The first publications about the discovery of a ceramic sculpture of a female head date back to the beginning of archaeological excavations of ancient monuments in the lower reaches of the Amur River. The find was documented by the Soviet archaeologist, ethnographer and historian Alexey Pavlovich Okladnikov during the Far Eastern Archaeological Expedition of the Siberian Branch of the USSR Academy of Sciences in the 1960s.
One of the first objects of archaeological excavations was a monument near the Nanai village of Kondon in the Solnechny district of the Khabarovsk Territory. The ceramic sculpture, which, in the press and scientific publications, was called Venus and Aphrodite, was discovered by researchers in the area of the foundation pit of dwelling No. 3.
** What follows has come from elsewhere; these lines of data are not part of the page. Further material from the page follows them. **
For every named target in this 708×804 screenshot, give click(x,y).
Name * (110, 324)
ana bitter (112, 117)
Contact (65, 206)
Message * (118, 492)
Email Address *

Later on, this find served as a certain standard for the discovery of such sculptures. The works were quite common in ancient settlements of the new Stone Age on the Amur, scientists attributed them to the Voznesenovo culture of the late Neolithic, to the end of the 3rd — middle of the 2nd millennium BCE.
“Amur Venuses” were found in the ancient settlements of Condon (Solnechny district), Voznesenovskoye (Amur district), Sucha and Malaya Gavan (Ulchi district), Gasia (Nanai district). The female head of a ceramic sculpture from the settlement of Hummi-1 in the Komsomolsk district was found by an archaeologist in 2011.
For a long time, researchers have been studying the conditions of the finds, the characteristic features of morphology and the cult purpose of the figurines. According to one of the assumptions of scientists, such objects were an integral part of the ritual dedicated to the birth of the World, the Universe and the Progenitors.